"Of course, I shouldn't. Of course not. That ain't to be thought of."

But the very next day Mr. Walter Vergoe invited Jenny to come and see some pretty picture-books, and Jenny, with much finger and pinafore sucking and buried cheeks, followed him through the door near which she had always been commanded not to loiter.

"Come in, my dear, and look at Mr. Vergoe's pretty pictures. Don't be shy. Here's a bag of lollipops," he said, holding up a pennyworth of bull's-eyes.

On the jolly June morning the room where the old clown had elected to spend his frequently postponed retirement was exceedingly pleasant. The sun streamed in through the big bay-window: the sparrows cheeped and twittered outside, and on the window-sill a box of round-faced pansies danced in the merry June breeze. The walls were hung with silhouettes of the great dead and tinsel pictures of bygone dramas and harlequinades and tragedies. There were daguerreotypes of beauties in crinolines, of ruddy-cheeked actors and apple-faced old actresses. There was a pinchbeck crown and scepter hung below a small sword with guard of cut steel. There were framed letters and testimonials on paper gradually rusting, written with ink that was every day losing more and more of its ancient blackness. There were steel engravings of this or that pillared Theatre Royal, stuck round with menus of long-digested suppers; and on the mantlepiece was a row of champagne corks whose glad explosions happened years ago. There was a rosewood piano, whose ivory keys were the color of coffee, whose fretwork displayed a pleated silk that once was crimson as wine. But the most remarkable thing in the room was a clown's dress hanging below a wreath of sausages from a hook on the door. It used, in the days of the clown's activity, to hang thus in his dressing-room, and when he came out of the stage door for the last time and went home to stewed tripe and cockles with two old friends, he took the dress with him in a brown-paper parcel and hung it up after supper. It confronted him now like a disembodied joy whose race was over. Rheumatic were the knees that once upon a time were bent in the wide laugh of welcome, while in the corner a red-hot poker's vermilion fire was harmless forevermore. Dreaming on winter eves near Christmas time, Mr. Vergoe would think of those ample pockets that once held inexhaustible supplies of crackers. Dreaming on winter eves by the fireside, he would hear out of the past the laughter of children and the flutter of the footlights, and would murmur to himself in whistling accents: "Here we are again."

There he was again, indeed, an old man by a dying fire, sitting among the ashes of burnt-out jollities.

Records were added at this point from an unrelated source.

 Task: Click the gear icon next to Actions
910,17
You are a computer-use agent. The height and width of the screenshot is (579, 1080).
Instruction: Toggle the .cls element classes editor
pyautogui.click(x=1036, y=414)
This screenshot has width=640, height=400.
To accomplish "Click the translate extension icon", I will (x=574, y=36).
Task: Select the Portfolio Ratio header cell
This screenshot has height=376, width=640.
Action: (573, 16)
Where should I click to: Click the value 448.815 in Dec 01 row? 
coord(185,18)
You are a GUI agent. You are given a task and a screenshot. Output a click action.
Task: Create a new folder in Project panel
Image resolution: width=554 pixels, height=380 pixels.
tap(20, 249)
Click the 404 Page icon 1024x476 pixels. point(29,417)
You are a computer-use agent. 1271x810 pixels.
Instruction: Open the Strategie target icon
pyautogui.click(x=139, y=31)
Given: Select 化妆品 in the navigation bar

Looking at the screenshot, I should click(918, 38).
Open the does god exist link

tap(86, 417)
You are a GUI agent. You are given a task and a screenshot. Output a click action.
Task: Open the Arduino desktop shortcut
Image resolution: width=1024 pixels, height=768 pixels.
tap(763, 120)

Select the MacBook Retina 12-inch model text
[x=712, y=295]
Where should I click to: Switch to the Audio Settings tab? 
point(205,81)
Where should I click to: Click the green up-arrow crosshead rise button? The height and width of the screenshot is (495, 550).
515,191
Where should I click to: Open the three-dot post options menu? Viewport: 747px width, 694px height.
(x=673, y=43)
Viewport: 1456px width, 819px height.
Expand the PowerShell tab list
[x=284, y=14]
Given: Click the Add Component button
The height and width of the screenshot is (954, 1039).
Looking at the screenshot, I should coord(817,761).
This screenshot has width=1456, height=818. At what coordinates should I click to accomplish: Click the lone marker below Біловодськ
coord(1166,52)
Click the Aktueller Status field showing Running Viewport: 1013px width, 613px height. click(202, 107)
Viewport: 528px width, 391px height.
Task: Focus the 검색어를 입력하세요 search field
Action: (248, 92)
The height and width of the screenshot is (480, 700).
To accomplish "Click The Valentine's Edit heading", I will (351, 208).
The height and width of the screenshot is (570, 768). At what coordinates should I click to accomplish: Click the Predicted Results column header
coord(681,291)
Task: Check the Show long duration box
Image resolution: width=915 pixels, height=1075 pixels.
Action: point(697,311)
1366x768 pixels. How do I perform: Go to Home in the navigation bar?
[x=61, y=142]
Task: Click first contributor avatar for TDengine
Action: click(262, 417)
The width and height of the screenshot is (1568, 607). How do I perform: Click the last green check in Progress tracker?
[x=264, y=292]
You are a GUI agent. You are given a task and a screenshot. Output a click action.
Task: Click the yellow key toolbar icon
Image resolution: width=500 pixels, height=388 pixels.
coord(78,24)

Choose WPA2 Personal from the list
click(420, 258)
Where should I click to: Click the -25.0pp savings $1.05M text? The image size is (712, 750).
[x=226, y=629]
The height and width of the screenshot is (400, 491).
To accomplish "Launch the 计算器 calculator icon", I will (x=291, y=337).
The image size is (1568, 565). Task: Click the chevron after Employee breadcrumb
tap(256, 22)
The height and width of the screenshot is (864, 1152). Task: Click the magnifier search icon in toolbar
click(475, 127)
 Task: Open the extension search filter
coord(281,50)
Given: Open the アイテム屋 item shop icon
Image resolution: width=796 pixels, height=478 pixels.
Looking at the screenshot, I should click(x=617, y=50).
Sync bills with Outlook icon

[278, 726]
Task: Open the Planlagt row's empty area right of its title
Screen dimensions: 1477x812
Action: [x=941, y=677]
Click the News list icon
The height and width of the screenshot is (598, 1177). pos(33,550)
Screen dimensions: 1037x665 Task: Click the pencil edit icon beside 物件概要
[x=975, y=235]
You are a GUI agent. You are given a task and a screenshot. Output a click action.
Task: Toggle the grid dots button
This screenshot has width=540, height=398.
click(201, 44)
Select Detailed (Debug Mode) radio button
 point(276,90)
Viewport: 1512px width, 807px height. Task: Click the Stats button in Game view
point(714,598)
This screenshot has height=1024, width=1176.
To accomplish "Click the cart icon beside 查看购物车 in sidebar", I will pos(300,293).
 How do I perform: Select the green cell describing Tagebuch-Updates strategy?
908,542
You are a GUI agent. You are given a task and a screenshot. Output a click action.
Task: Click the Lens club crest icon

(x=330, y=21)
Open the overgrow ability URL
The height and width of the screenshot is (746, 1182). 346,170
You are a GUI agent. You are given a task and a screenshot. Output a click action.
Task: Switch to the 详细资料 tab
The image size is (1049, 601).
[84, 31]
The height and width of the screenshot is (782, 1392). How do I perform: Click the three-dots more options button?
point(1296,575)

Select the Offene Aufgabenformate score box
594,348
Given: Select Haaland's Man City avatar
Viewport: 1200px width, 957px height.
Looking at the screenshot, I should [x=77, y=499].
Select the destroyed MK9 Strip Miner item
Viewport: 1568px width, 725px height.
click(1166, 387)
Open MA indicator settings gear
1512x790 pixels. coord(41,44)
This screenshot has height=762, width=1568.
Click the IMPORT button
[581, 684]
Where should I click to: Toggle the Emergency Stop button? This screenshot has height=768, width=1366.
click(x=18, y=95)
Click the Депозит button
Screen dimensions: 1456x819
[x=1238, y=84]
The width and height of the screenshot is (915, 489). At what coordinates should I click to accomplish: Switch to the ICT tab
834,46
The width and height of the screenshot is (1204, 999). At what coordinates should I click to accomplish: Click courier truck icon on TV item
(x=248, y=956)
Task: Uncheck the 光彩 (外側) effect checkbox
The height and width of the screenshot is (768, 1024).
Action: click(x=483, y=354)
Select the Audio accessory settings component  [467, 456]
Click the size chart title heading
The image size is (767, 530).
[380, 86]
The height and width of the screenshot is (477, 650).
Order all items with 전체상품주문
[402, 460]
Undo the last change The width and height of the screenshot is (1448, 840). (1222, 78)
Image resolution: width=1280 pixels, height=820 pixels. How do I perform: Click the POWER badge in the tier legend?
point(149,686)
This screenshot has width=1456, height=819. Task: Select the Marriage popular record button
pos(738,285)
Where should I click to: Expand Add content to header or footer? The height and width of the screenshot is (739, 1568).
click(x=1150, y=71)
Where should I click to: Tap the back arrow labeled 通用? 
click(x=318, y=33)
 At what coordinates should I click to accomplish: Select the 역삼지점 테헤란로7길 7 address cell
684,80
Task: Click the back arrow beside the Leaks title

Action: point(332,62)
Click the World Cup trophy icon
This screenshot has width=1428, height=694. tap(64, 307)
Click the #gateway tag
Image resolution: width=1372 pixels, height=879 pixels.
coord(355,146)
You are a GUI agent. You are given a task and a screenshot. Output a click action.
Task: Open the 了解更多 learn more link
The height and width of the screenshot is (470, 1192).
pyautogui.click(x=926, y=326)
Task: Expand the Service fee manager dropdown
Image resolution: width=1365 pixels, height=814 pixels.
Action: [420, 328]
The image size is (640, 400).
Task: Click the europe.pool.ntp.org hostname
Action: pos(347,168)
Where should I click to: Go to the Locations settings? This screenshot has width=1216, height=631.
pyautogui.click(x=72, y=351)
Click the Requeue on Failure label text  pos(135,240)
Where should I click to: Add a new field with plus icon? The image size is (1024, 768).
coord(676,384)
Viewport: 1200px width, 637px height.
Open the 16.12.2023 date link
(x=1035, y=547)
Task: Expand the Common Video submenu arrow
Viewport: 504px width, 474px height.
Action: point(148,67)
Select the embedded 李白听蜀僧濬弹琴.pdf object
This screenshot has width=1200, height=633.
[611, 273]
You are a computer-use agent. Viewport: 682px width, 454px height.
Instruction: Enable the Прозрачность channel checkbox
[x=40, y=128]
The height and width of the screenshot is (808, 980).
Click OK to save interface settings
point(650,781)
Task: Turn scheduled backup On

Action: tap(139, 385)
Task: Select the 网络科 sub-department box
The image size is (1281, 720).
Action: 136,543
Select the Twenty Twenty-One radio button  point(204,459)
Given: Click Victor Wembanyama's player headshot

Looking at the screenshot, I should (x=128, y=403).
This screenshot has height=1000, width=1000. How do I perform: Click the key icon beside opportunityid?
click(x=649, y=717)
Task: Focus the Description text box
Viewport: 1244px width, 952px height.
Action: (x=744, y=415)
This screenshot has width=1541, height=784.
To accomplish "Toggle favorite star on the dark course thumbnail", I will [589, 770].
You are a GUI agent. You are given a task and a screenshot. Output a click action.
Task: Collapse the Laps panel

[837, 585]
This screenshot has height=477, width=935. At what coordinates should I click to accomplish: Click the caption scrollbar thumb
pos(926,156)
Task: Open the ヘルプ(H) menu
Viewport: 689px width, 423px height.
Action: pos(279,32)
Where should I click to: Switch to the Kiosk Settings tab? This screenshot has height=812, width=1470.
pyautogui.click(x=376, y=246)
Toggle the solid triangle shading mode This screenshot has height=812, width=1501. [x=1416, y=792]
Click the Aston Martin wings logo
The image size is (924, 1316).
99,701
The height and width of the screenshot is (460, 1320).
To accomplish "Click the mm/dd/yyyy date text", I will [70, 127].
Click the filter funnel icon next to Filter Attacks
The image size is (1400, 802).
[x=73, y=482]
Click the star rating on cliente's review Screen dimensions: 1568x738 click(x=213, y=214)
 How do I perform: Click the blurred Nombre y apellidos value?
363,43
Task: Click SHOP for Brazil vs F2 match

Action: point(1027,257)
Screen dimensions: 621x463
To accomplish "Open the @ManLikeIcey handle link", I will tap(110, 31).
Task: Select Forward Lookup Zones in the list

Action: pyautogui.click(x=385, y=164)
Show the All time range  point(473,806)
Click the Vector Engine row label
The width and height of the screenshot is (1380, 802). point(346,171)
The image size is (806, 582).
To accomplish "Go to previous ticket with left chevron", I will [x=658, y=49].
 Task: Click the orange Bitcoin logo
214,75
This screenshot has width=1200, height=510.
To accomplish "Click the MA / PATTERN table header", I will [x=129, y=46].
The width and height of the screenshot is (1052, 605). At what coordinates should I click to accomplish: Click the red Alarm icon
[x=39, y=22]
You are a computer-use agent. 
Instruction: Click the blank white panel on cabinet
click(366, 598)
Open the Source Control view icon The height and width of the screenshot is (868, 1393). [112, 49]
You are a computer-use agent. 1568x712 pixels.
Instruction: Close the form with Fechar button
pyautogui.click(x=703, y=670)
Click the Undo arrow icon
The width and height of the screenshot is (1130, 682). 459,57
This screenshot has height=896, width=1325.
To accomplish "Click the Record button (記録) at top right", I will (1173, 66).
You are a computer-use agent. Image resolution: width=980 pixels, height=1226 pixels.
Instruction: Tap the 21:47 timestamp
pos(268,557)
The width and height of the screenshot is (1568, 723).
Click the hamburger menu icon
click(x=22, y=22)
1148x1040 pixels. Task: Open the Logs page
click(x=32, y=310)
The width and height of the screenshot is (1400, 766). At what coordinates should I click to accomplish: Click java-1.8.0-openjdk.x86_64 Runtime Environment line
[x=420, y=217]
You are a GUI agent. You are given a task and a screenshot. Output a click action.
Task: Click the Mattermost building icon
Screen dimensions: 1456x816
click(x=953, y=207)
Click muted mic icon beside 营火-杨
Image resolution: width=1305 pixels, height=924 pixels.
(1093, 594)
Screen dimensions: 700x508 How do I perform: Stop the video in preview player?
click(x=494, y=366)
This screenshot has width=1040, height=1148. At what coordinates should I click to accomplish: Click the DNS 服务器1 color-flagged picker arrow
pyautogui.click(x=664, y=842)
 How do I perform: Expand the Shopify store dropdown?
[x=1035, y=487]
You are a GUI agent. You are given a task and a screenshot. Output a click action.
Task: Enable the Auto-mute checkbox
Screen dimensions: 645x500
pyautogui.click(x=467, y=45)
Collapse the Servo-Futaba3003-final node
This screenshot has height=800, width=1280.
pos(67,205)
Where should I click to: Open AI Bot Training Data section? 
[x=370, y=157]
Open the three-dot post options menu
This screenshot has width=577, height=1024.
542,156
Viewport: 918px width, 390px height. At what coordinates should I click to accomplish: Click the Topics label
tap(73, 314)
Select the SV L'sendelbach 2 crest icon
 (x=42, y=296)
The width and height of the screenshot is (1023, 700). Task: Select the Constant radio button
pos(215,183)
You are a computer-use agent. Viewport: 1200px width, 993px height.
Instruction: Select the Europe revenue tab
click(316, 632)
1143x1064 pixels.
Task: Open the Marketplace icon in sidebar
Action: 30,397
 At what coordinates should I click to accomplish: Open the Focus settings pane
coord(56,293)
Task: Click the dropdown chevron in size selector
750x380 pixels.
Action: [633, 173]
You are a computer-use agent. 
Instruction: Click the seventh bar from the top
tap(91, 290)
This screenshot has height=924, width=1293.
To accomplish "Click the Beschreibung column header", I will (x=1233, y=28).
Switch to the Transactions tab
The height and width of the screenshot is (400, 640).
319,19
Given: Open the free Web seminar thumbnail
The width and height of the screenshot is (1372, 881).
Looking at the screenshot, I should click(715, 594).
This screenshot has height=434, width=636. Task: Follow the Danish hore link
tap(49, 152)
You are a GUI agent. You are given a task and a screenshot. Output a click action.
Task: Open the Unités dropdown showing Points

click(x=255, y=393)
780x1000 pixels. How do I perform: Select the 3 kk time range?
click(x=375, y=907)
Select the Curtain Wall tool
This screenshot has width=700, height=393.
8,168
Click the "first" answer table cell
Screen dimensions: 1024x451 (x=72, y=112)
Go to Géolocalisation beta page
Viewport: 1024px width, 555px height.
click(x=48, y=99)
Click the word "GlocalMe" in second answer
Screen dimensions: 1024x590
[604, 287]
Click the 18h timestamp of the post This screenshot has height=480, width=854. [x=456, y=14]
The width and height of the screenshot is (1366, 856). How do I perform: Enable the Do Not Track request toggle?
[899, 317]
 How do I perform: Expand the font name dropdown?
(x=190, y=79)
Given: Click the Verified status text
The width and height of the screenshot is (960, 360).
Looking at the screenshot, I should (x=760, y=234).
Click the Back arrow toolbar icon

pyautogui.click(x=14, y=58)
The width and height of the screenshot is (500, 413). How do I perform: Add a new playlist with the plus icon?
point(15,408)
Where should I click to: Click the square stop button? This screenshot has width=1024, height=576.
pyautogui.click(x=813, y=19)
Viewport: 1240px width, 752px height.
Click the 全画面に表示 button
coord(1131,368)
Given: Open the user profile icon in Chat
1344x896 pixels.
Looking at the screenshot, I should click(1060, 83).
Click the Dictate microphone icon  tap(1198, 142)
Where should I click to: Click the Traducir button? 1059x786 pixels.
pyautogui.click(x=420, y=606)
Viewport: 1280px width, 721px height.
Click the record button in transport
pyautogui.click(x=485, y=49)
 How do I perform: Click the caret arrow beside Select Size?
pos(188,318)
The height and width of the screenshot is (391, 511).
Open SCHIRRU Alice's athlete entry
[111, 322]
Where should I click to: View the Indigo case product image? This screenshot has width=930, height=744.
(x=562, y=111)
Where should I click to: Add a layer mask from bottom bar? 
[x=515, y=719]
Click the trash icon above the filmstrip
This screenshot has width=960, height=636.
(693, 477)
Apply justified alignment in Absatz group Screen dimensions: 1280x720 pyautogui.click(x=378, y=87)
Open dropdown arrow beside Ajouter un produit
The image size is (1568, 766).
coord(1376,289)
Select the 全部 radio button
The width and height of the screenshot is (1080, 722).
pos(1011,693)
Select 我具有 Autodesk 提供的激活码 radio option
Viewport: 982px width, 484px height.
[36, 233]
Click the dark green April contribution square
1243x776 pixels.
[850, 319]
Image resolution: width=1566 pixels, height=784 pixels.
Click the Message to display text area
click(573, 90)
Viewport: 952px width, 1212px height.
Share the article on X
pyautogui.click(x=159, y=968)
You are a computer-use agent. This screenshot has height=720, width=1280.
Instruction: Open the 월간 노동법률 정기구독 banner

But on the morning of Jenny's visit the clown was very much awake. For all Mrs. Raeburn's exhortations not to put fancies in the child's head, Mr. Vergoe was very sure in his own mind of Jenny's ultimate destiny. He was not concerned with the propriety of Clapton aunts, with the respectability of drapers' wives. He was not haunted by the severe ghost of Frederick Horner, the chemist. As he watched Jenny dancing to the sugared melodies of "Cavalleria," he beheld an artist in the making: that was enough for Mr. Vergoe. He owed no obligations to anything except Art, and no responsibleness to anybody except the public.

"Here's a lot of pretty things, ain't there, my dear?"

"Yes," Jenny agreed, with eyes buried deep in a scarlet sleeve.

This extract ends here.